Armodios "Aris" C. Vovos (Greek: Αρμόδιος "Άρης" Βωβός; born 21 October 1964) is a Greek businessman. Vovos was a rally driver and president of Maroussi Basketball Club. His family has a business by the name of Babis Vovos Constructions that filed for bankruptcy protection in 2015.

==Rally driver==
Vovos was the first Greek finisher in the Acropolis Rally in 1994. In 1995 he won the rally with Kostas Stefanis as his co-driver; the race was not a World Championship event that year. He scored three points in the 1994 World Rally Championship season and 1 point in the 2004 World Rally Championship season. He also competed in 2005, 2006, and 2007. He also won the Greek Rally Championship in 1995 driving a Lancia Delta, in 1997 with a Subaru Impreza WRC, in 2000 with Toyota Corolla WRC in 2001 with a Subaru Impreza WRC, and in 2009 and 2010 with Mitsubishi Lancer EVO IX (in group N).

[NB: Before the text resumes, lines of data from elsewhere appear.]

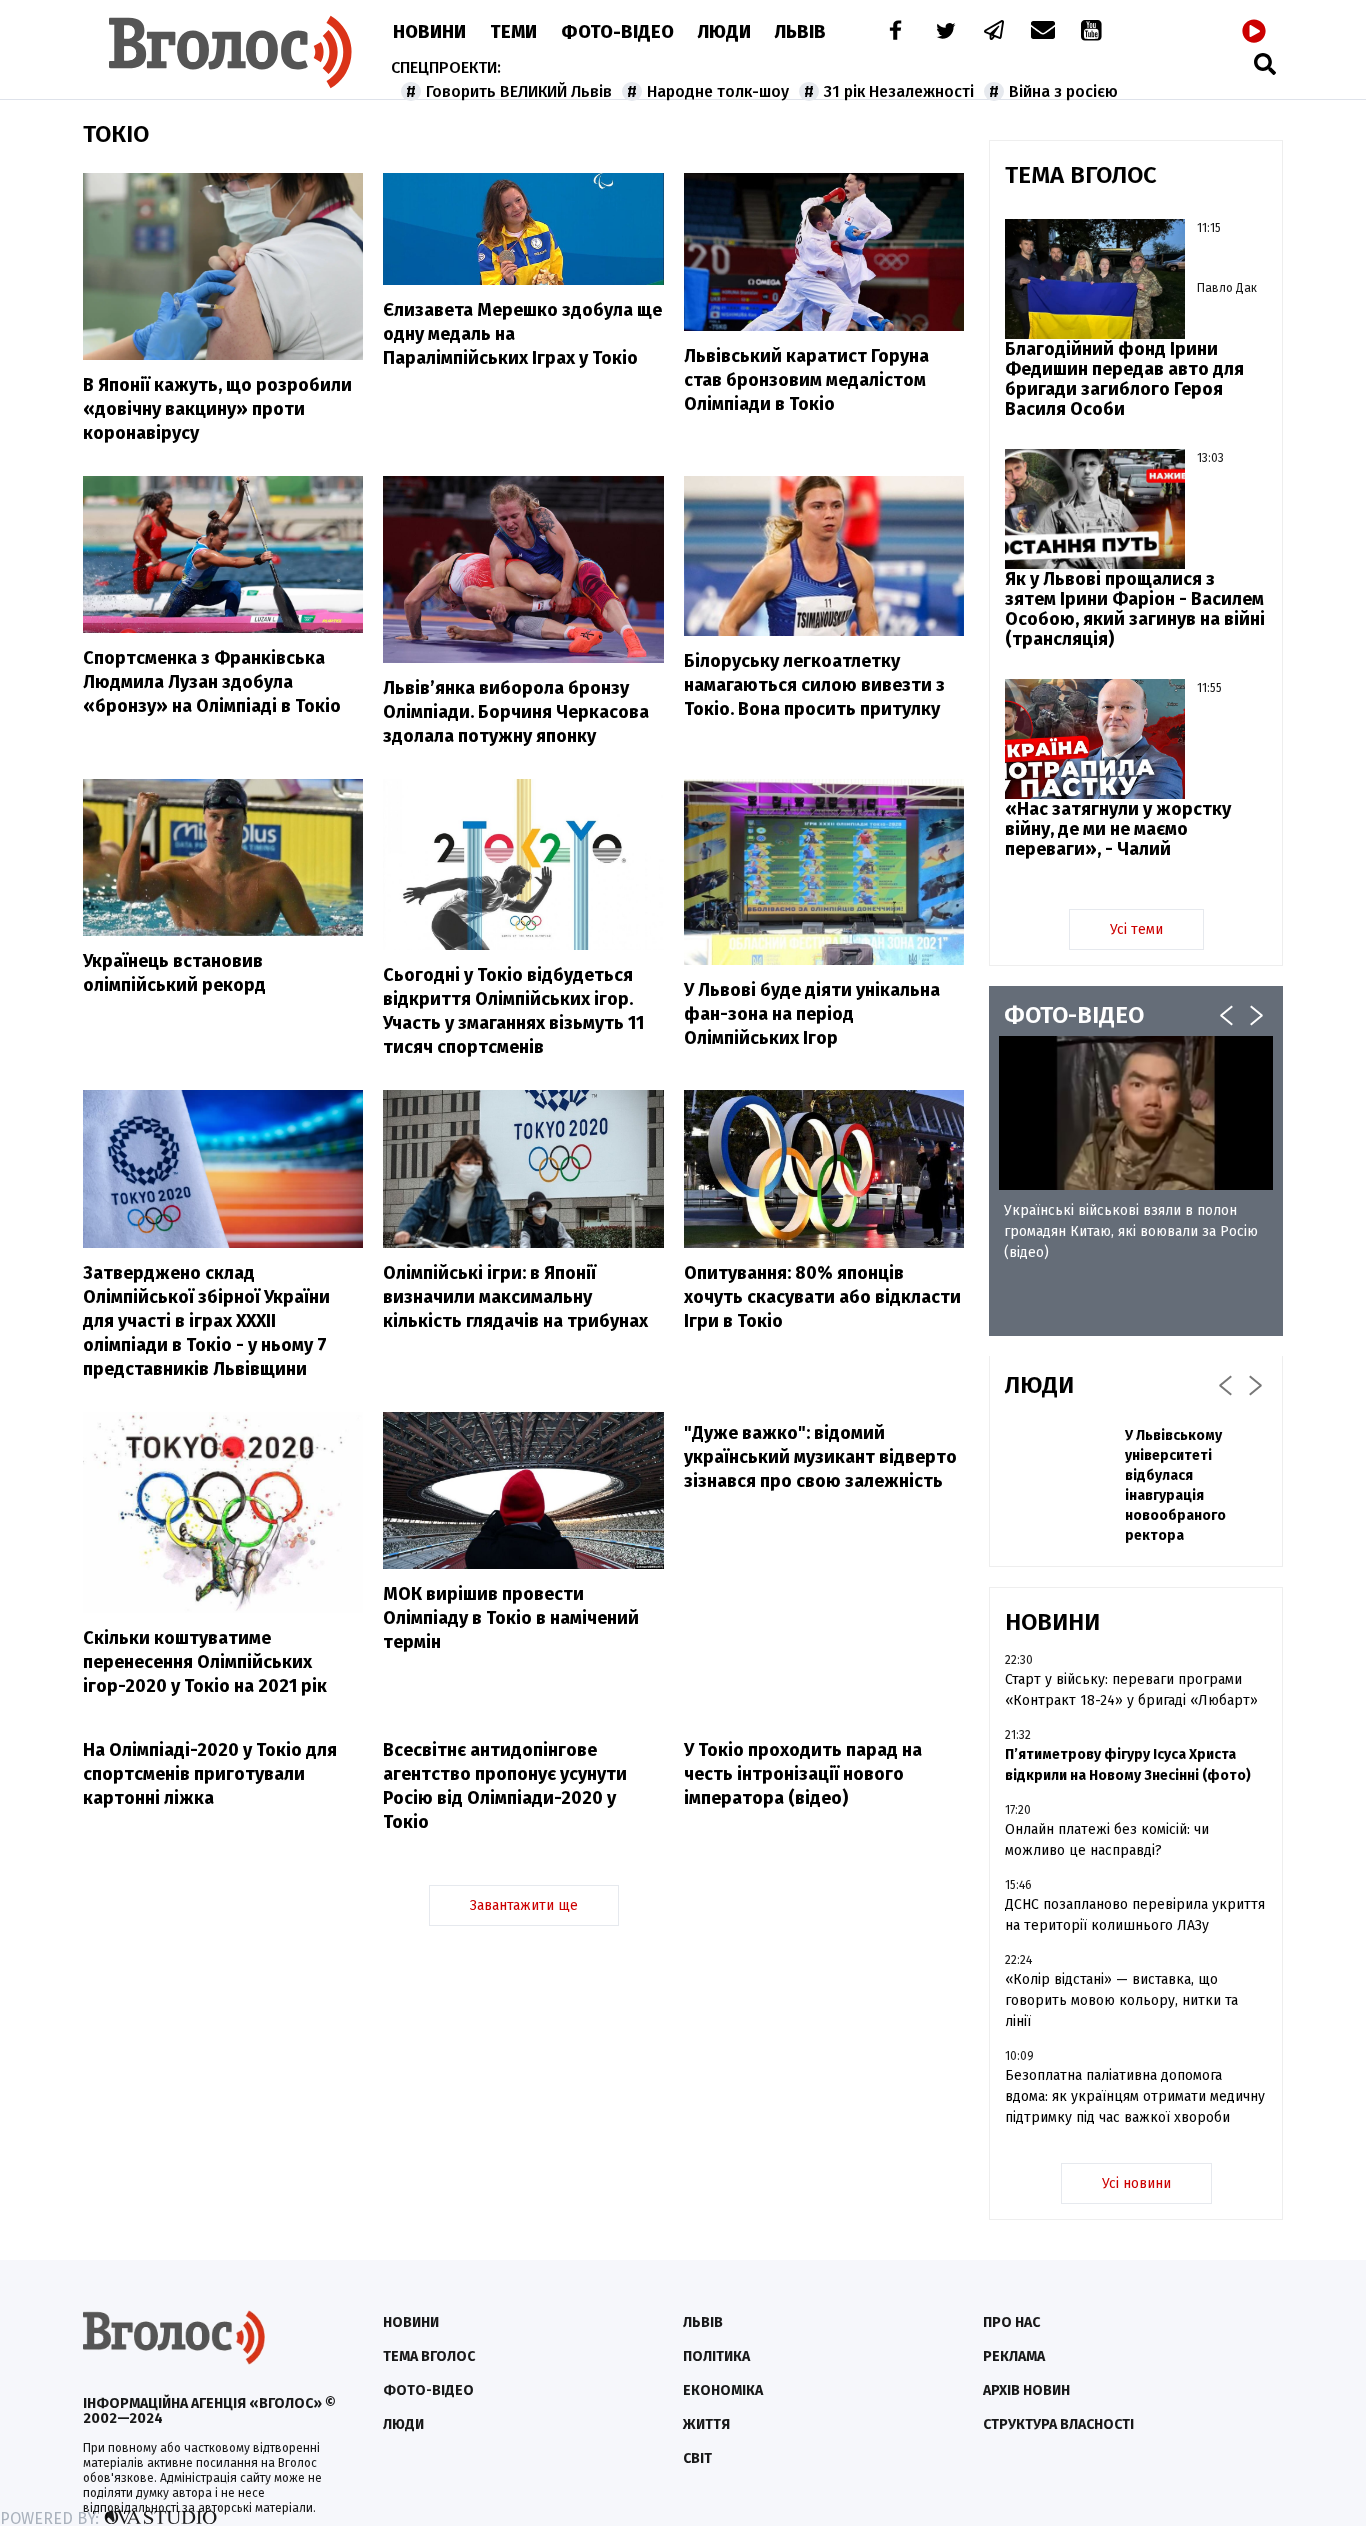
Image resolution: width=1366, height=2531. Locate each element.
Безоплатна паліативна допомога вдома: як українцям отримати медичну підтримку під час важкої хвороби (1135, 2096)
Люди (724, 32)
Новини (429, 32)
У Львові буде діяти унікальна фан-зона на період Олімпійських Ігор (812, 1014)
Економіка (723, 2390)
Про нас (1011, 2322)
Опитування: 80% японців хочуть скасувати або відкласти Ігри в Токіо (822, 1297)
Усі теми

From 2002 to 2008, Vovos participated in events in Greece and abroad, along with "EL-EM" (Loris Meletopoulos) as his co-driver.

=== Racing awards ===

Greek Rally Championship:

- 1995 (1st)
- 1997 (1st)
- 2000 (1st)
- 2001 (1st)
- 2009 (1st)
- 2010 (1st)

Greek Gravel Cup:

- 2004 (Winner)
- 2005 (Winner)

Acropolis Rally:

- 1994 (Best Greek Driver) 8 Overall
- 1995 (1st place in General)
- 1997 (Best Greek Driver) 9 Overall
- 2004 (Best Greek Driver) 8 Overall
- 2005 (Best Greek Driver) 12 Overall
- 2006 (Best Greek Driver) 15 Overall
- 2007 (Best Greek Driver) 13 Overall

==Personal==
Vovos is married to Vicky Lagopoulou and they have one daughter. He is the son of Greek businessman Babis Vovos.